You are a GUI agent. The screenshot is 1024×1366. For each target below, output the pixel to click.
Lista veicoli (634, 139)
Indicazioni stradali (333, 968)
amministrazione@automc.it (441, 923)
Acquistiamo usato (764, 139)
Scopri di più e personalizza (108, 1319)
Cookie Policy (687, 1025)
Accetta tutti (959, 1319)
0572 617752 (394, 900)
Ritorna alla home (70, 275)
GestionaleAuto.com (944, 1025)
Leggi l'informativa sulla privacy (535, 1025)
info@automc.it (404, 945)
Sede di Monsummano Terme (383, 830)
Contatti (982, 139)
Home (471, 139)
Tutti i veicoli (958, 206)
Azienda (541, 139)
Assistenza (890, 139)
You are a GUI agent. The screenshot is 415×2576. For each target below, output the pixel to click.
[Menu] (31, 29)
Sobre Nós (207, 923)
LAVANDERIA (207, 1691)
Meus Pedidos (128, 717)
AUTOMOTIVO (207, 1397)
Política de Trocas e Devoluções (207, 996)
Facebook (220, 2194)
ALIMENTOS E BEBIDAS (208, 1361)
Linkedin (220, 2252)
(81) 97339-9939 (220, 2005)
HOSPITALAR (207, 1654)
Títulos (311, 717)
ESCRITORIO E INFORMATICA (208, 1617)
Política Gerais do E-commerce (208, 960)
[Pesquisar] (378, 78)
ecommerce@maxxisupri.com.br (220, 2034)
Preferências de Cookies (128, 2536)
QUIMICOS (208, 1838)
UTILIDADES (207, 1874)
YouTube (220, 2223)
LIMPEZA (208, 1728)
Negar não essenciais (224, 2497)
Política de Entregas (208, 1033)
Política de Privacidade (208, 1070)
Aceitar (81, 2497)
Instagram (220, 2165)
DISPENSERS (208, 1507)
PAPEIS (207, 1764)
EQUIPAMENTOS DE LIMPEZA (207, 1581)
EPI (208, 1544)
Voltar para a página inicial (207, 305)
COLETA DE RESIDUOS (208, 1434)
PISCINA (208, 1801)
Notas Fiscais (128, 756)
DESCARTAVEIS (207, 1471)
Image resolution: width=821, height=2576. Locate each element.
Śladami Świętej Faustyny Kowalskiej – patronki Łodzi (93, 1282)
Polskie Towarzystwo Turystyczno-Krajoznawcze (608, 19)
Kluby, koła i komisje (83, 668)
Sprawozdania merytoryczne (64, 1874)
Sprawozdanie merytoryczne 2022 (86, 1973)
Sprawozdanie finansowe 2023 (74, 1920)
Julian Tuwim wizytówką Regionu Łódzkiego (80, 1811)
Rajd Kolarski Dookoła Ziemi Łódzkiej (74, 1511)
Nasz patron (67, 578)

:: Activity ::
In the records above, return only the line that contains "PAPEIS (207, 1764)" and every line after it through the last, exactly as they appear.

:: Answer box ::
PAPEIS (207, 1764)
EQUIPAMENTOS DE LIMPEZA (207, 1581)
EPI (208, 1544)
Voltar para a página inicial (207, 305)
COLETA DE RESIDUOS (208, 1434)
PISCINA (208, 1801)
Notas Fiscais (128, 756)
DESCARTAVEIS (207, 1471)
Image resolution: width=821, height=2576. Locate each element.
Śladami Świętej Faustyny Kowalskiej – patronki Łodzi (93, 1282)
Polskie Towarzystwo Turystyczno-Krajoznawcze (608, 19)
Kluby, koła i komisje (83, 668)
Sprawozdania merytoryczne (64, 1874)
Sprawozdanie merytoryczne 2022 (86, 1973)
Sprawozdanie finansowe 2023 (74, 1920)
Julian Tuwim wizytówką Regionu Łódzkiego (80, 1811)
Rajd Kolarski Dookoła Ziemi Łódzkiej (74, 1511)
Nasz patron (67, 578)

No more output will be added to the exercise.